Zamiast wyborów, plażowanie/ Choosing a beach over elections

Dzisiaj w Hiszpanii gorąca atmosfera, atmosfera lokalnych wyborów. My jednak postanowiliśmy w tę wyjątkowo ciepłą niedzielę zapoczątkować sezon plażowy. Wczoraj zakupiliśmy krem do opalania z filtrem 50 (!), bo przy mojej polskiej bladości nie chciałam po kilku godzinach na słońcu przybrać koloru krewetki. W drodze do Castelldefels (nie ma tu nic oprócz całkiem przyzwoitej plaży z bezpłatnym Internetem wifi), zatrzymaliśmy się w centrum handlowym, by wyposażyć się w ręczniki plażowe. (na marginesie zaznaczę, że centrum handlowe otwarte w niedzielę to rzadkość w Hiszpanii, więc mieliśmy szczęście). Do tego lekkie gazetki, pyszna tarta ze szparagami i byliśmy gotowi :)



Plażowanie to chyba ulubione zajęcie Nuno, bez plaży nie wyobraża sobie wakacji, lata, życia. Nie powiem, też lubię, gdy moja skóra nabiera lekko brązowego koloru. I coś mi się wydaje, że często będziemy tak spędzać weekendy, może tylko nowe plaże będziemy odkrywać.

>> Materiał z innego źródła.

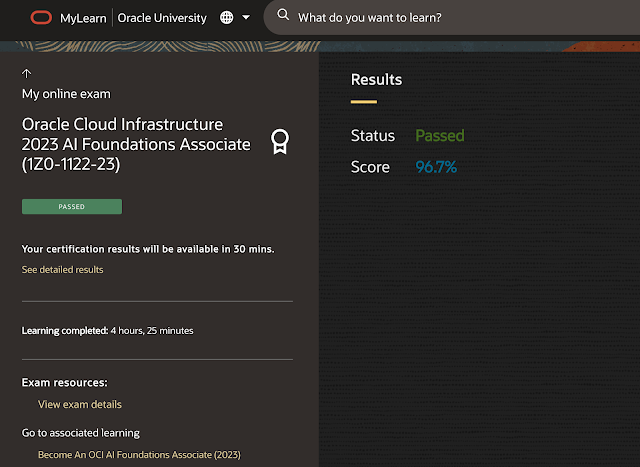Click the 'View exam details' link

coord(80,405)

On Sunday, in addition to hot weather, we had also a hot atmosphere of municipal elections. Today in Personally, we decided to go to a beach and mark the beginning of a beach season. We were prepared, we bought a sunscreen Cream SPF50, (!) because at this time of the year, after long time without exposing my pale Polish skin to the sun, I didn´t want to look like a shrimp after the first sunbathing. On the way to Castelldefels (there is nothing but a pretty decent wide beach, with free Wi-fi), we stopped at a mall, cause from our beach equipment we were missing beach towels and sun umbrella. We were lucky to find a shopping center opened on Sunday, which is unusual in Spain. But we didn´t have the luck to find any umbrellas there :( A girly magazine, (a one about cars for Nuno), a delicious salty tart with asparagus for lunch, and we were more than ready.

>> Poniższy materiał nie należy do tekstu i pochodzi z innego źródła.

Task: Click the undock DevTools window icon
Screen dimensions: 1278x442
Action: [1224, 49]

Spending time on a beach is probably the favorite Nuno´s pastime; he can´t imagine holidays without a beach, living in a city with no beach… Well, I also like when my skin is slightly tanned. So now you can imagine that we will spend many weekends this way, discovering new beaches in the region.

Wednesday 18 May 2011

Bez tytułu o Wenecji i urodzinach/ Without a title about Venice and birthday

Brak weny na tytuł, brak weny na posta. Nie wiedziałam nawet, czy ten post powinien tu powstać, bowiem nijak jest związany z tematyką bloga. Ani nie jest o Barcelonie, ani o Kataloni, nawet o Hiszpanii nie będzie słowa. Będzie za to o kolejnych urodzinach spędzonych we Włoszech (czyżby się rodziła jakaś nowa tradycja? Nie miałabym nic przeciwko corocznym wypadom w różne regiony Italii w okolicy 17 maja…). Tym razem padło na Wenecję. Wbrew moim obawom nie było nalotu turystów, jak 4 lata temu, gdy byłyśmy w lipcu z Magdą w Wenecji, podczas naszego miesięcznego osobistego Italy-tour.



Znowu wróciłam zakochana w Wenecji. To miasto ma w sobie coś magicznego, jest tak bajecznie nierealne tak niepodobne to innych miast, w których byłam. Mimo rozpadających się budynków, mimo turystów, mimo zawrotnych cen, mimo kompletnej dezorientacji, to miasto ma w sobie to „coś”. Wenecja to miasto, w którym na nic nie przyda się mapa, na próżno szukać nazw ulic, znajdziemy w większości tylko ponumerowane domy, czasami bez logicznego porządku. Na Rialto albo Pl. Marco można trafić bez większego problemy, bowiem co jakiś czas na jakimś domu znajdziemy drogowskazy.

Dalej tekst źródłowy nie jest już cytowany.